Two Britons were arrested in India yesterday after admitting that they like to spend their spare time watching aeroplanes from afar and excitedly noting their tail numbers in a series of battered notebooks.
Railway workers Stephen Hampton, 46, and Steven Ayres, 56, both from Bristol, have been released on bail after being charged with boring the living shit out of investigating officers.
An Indian police spokesperson said, “They didn’t even pretend to be doing something exciting like reconnaissance for a terrorist atrocity.”
“In truth, they were actually quite brazen about the banal nature of their true intentions.”
British officials are said to be doing everything they can to make the arrest sound more interesting before securing the release of Mr Hampton and Mr Ayres.
A Foreign Office spokesperson explained, “We’ve politely suggested that they say they were researching a movie, looking for a kidnapped relative or even planning a complex con on a greedy businessman.”
“But no, time and time again they insist they were merely looking at plane tail numbers and adding those numbers to a long list of plane numbers that they have been collecting for several years.”
An Indian Government spokesperson explained the reasons behind the arrest, telling reporters, “We have a large tourism industry to consider, you know.”
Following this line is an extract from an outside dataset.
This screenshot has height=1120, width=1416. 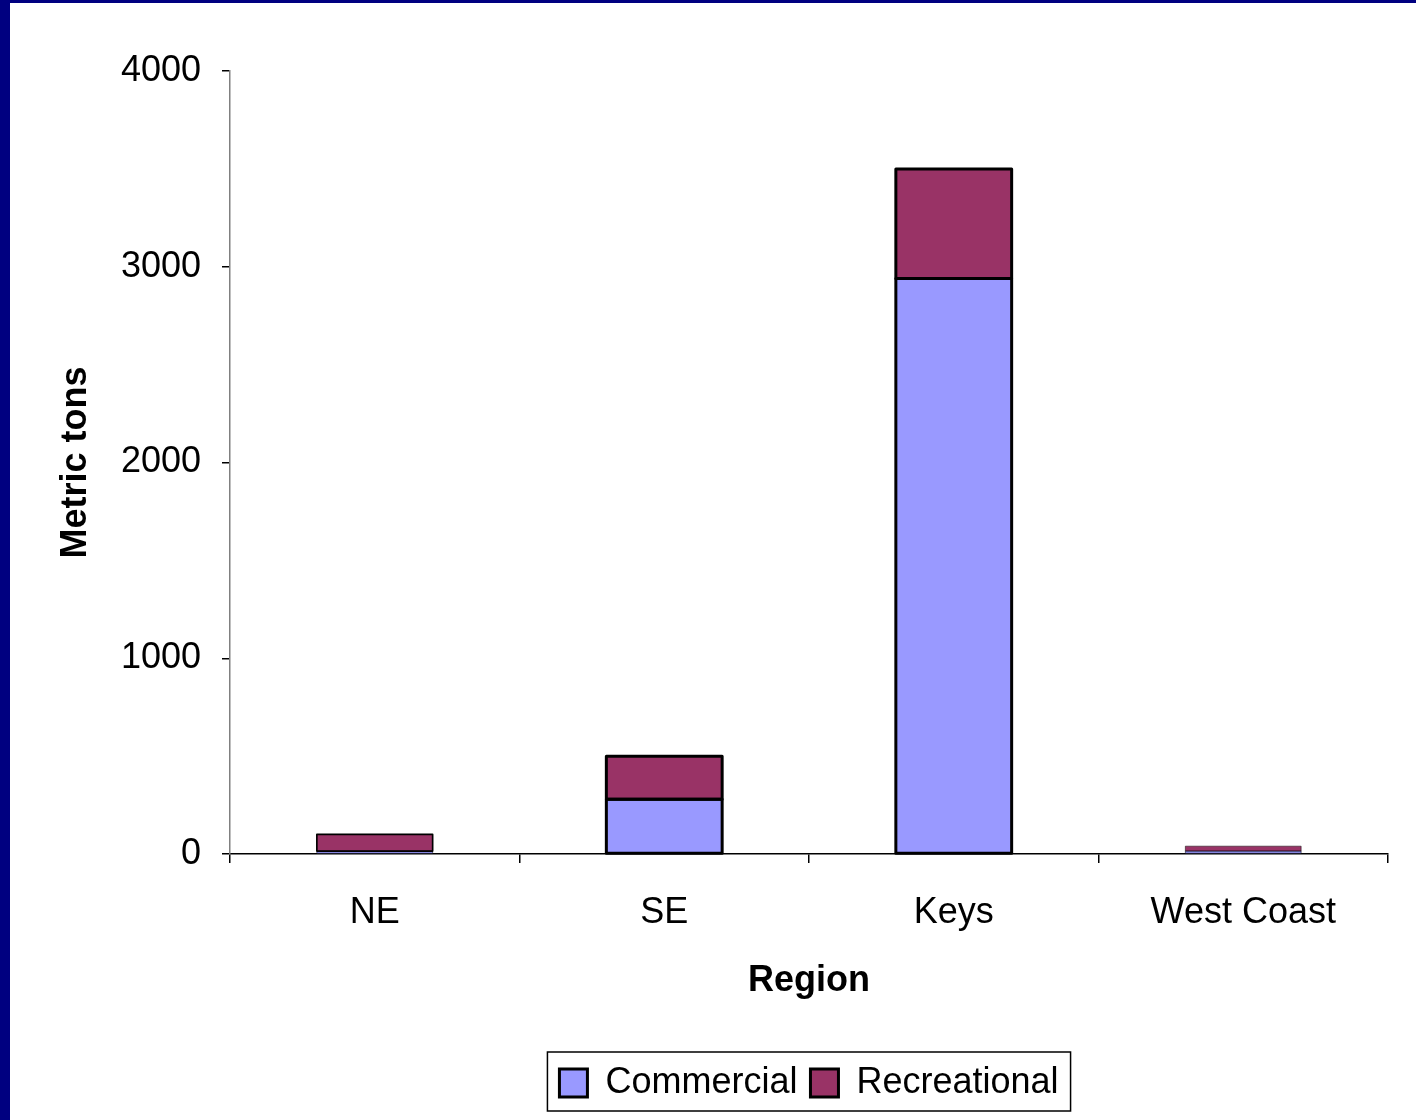 I want to click on y-tick-label: 3000, so click(x=160, y=264).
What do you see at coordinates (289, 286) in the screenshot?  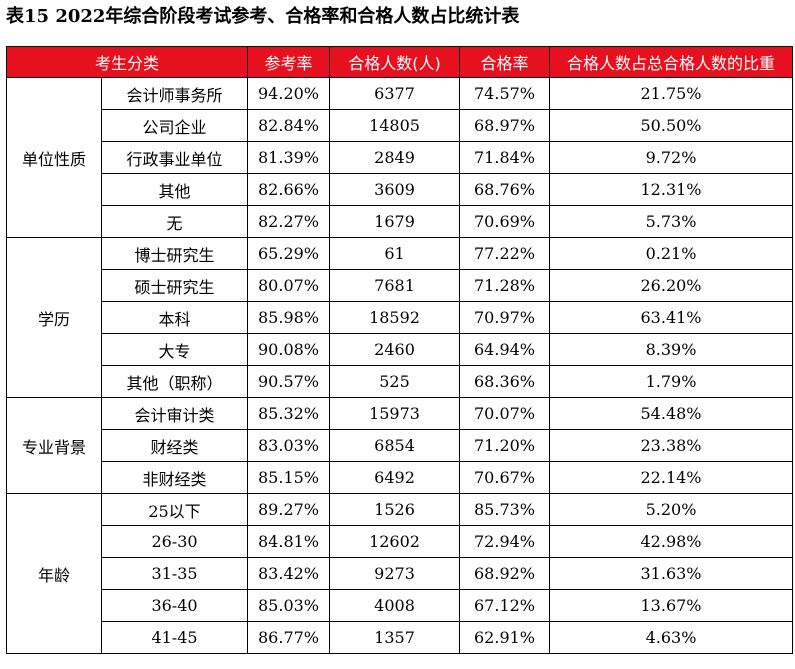 I see `participation-rate-cell: 80.07%` at bounding box center [289, 286].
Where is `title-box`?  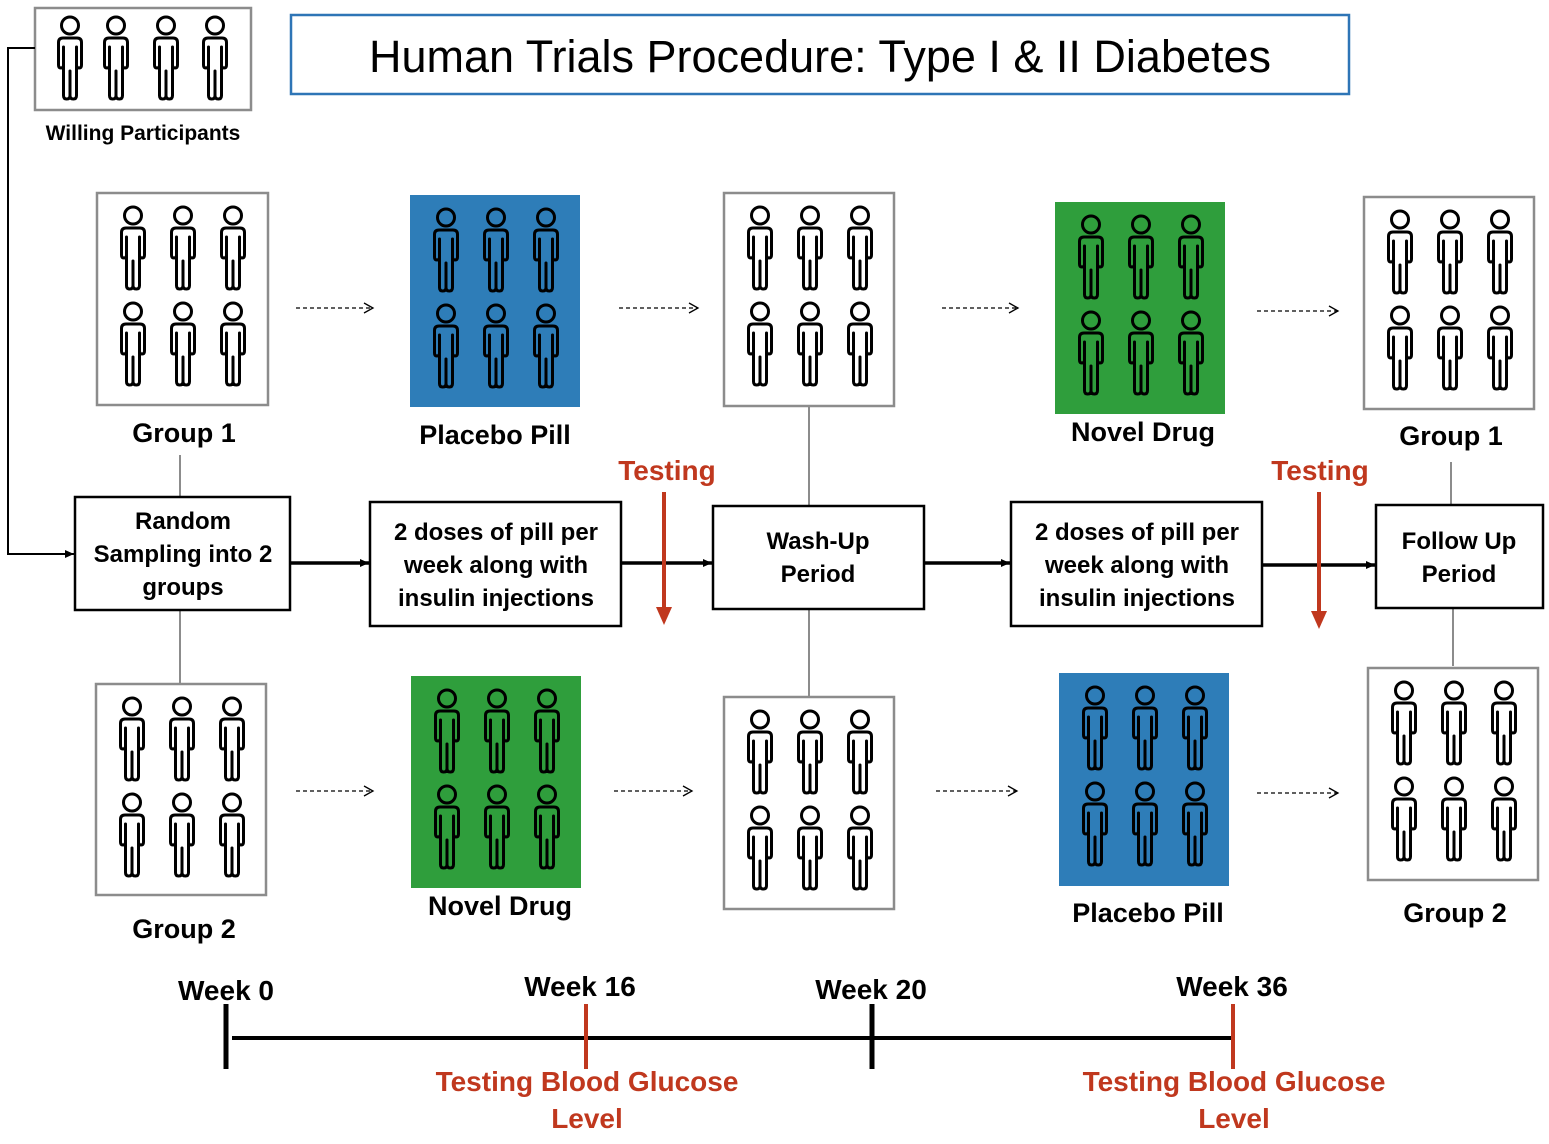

“We are a country rich in cultural heritage, with sights, sounds and culinary delights that could change your life, yet these men chose to ignore all that and sit in a hotel writing down a series of plane numbers like a really really boring Rain Man.”
“Having holiday makers choose to do this rather than explore our nation is obviously not an image we are looking to foster.”
“They have made us look boring by association, so yes, unless they come up with a more interesting excuse for spending their entire Indian holiday in a budget hotel room we intend to pursue them to the full extent of the law.”